Your objective: All of the data below must be reproduced word for word, but without its images.

Records shown:
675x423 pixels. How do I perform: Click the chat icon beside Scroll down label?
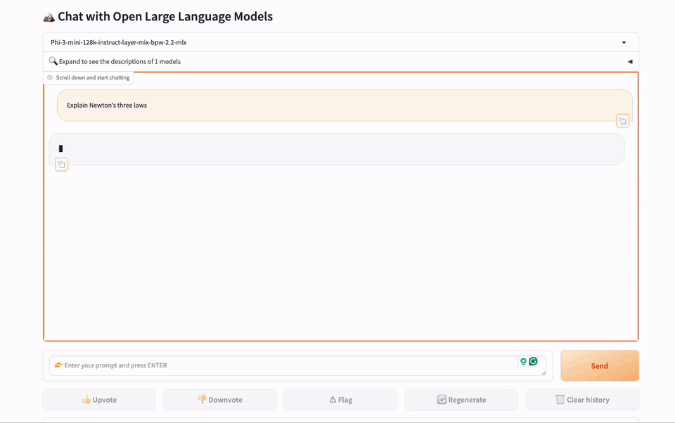pyautogui.click(x=50, y=77)
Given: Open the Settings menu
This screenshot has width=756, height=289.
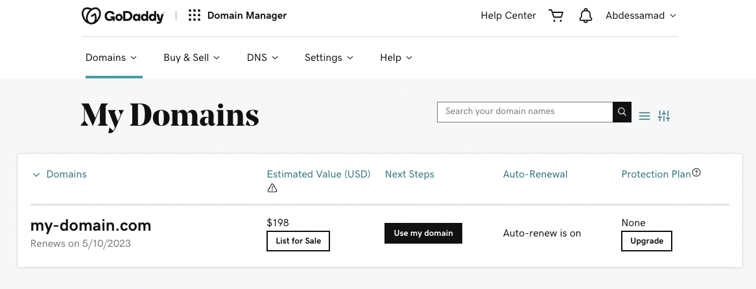Looking at the screenshot, I should click(x=329, y=58).
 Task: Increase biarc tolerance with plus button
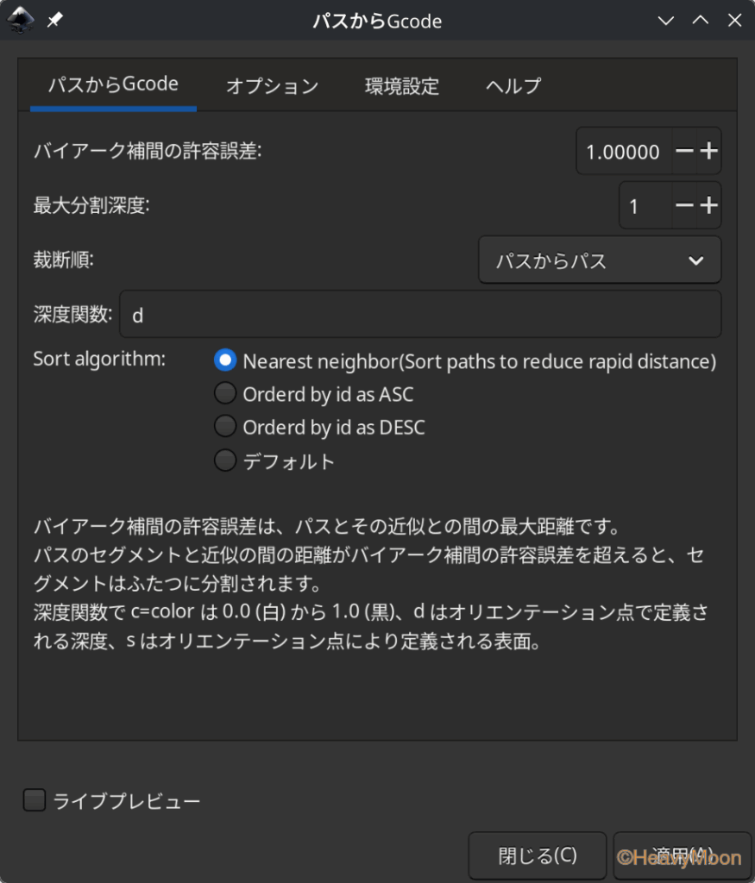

Written response:
675x423 pixels. How do I perform: Click the chat icon beside Scroll down label?
pyautogui.click(x=50, y=77)
Given: Open the Settings menu
This screenshot has width=756, height=289.
Looking at the screenshot, I should click(x=329, y=58).
 Task: Increase biarc tolerance with plus button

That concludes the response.